Two Girls HS Teams Suspended for Purposely Trying to Lose Game

In your bizarre news of the week, two girl’s basketball teams in Tennessee purposely tried to lose a game against each other last Saturday to avoid having to face a national powerhouse in the regional playoffs. Now, both won’t be facing anyone in the playoffs, as they’ve been suspended from the tournament as a result. Additionally, according to the Daily News Journal, each school was fined $1,500.

More from USA Today:

In one of the strangest basketball games ever played, both Riverdale High School and Smyrna High School (Tenn.) girls teams tried to lose the District 7-AAA consolation game on Saturday night. You’re probably asking why.
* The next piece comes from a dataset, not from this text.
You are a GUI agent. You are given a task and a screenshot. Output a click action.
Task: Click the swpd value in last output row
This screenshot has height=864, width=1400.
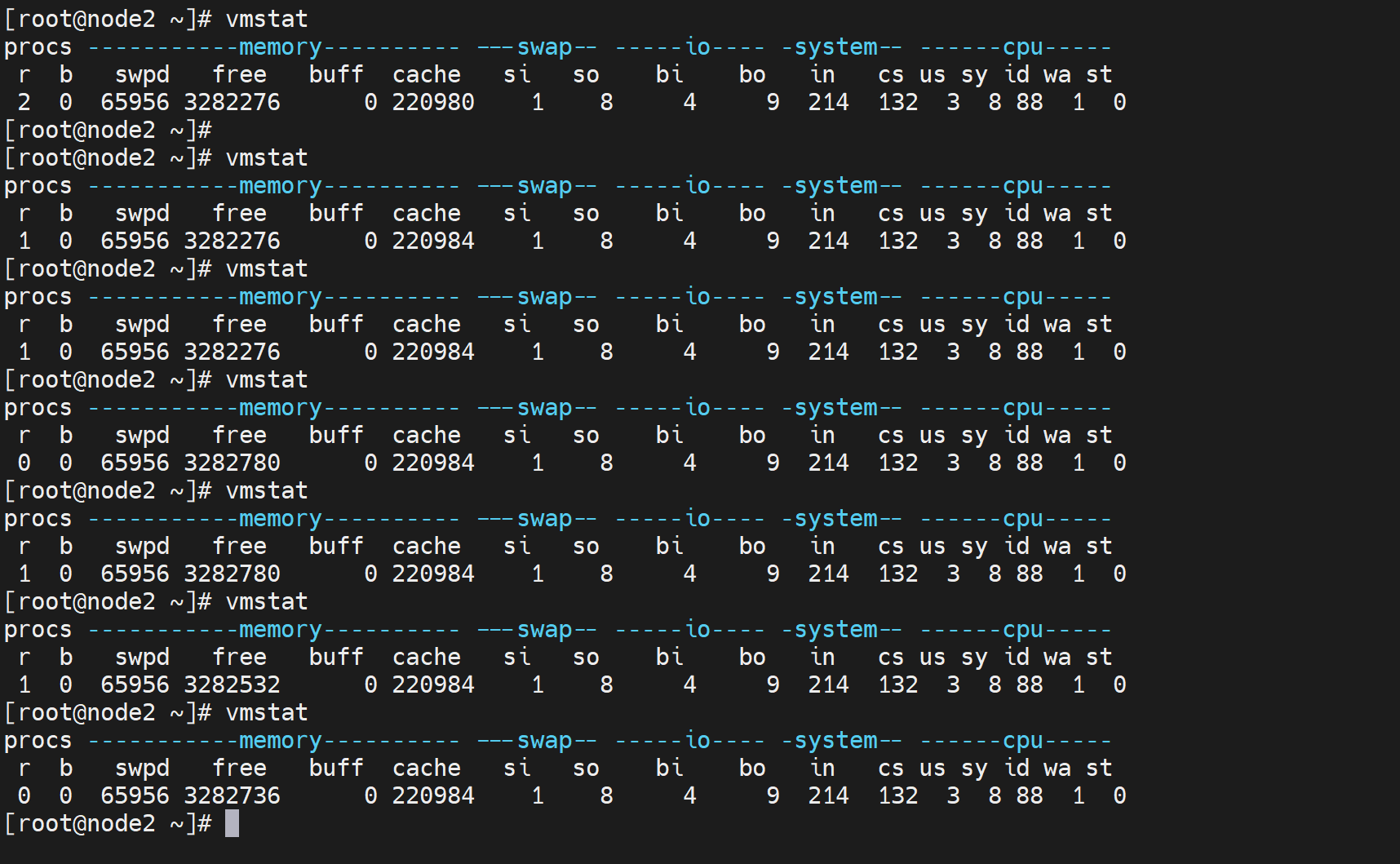coord(135,795)
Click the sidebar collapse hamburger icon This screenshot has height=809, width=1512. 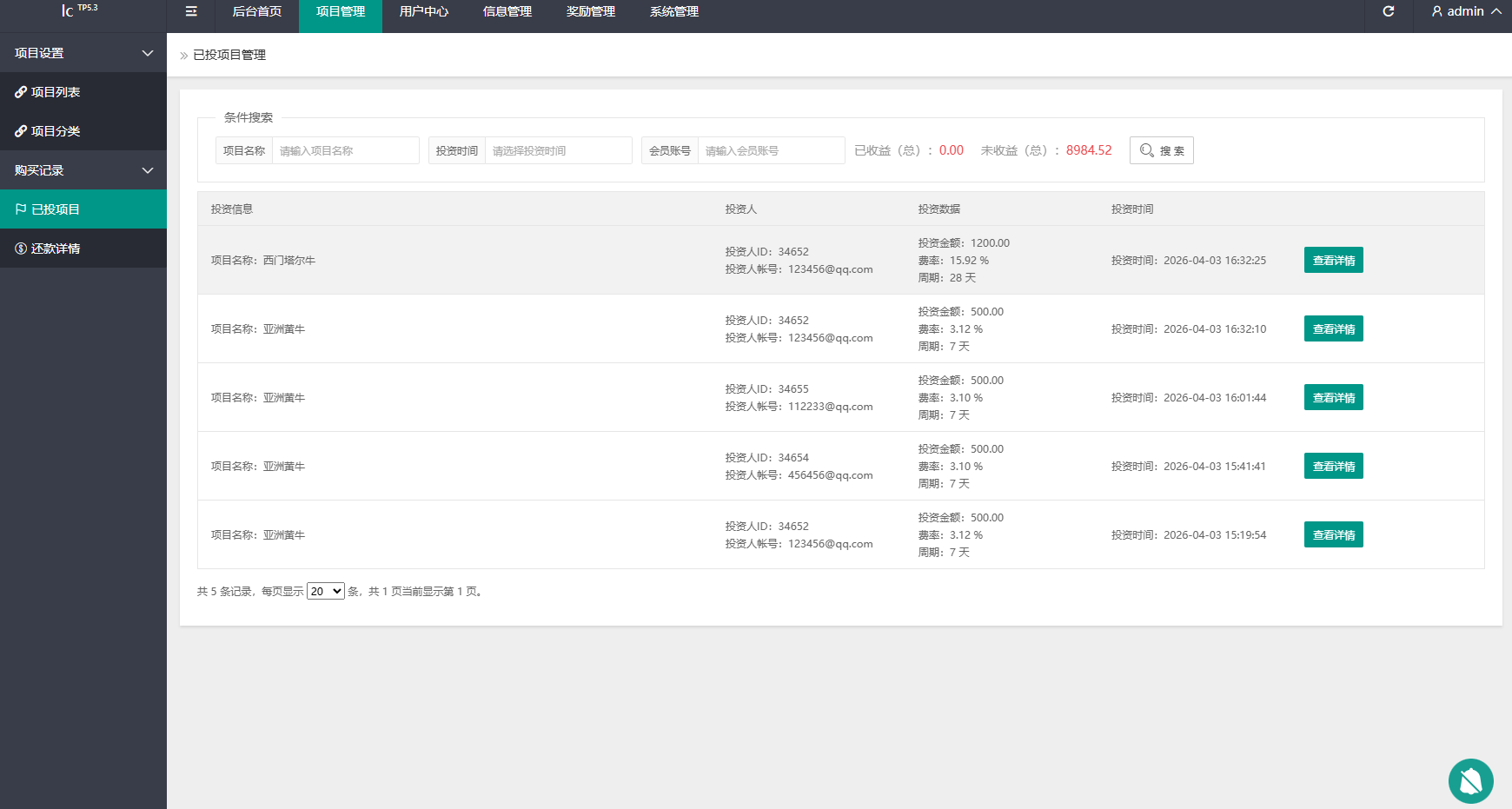point(191,11)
Well, due to the way the regional tournament was seeded, the loser of the consolation game would be placed on the other side of the regional tournament bracket as national powerhouse Blackman High School. Both Riverdale and Smyrna had already lost to Blackman earlier this season, and it appears both thought if they lost the game they would have a better chance to make it to the Region 4-AAA finals.


So the game got ridiculous. Both teams intentionally missed free throws. Numerous 10-second and halfcourt violations occurred.


From The Daily News Journal:


The referee said “one time a Riverdale girl looked at one of the officials and gave the official a 3-second signal wanting him to call three seconds on her. Smyrna stood in the lane as well to have us call three seconds on them.”


The referee wrote that he finally called the coaches together for a meeting after “a Smyrna player was about to attempt a shot at the wrong basket (but there was a 10-second violation call before they attempted the shot) on purpose.


“That was when I called both coaches together and told them we are not going to make a travesty or mockery of the game. WE ARE NOT GOING TO START TRYING TO SHOOT AND SCORE FOR THE OTHER TEAM.”


Eventually a school administrator from Smyrna approached head coach Shawn Middleton and demanded to know why the starters weren’t in the game.


“We were told the (administrator) went up to him and said, ‘What are you doing,” [Tennessee Secondary School Athletic Association executive director Bernard] Childress said. “They told them, ‘You need to play to win the ball game and stop this.’ That’s when he put his starters back in.”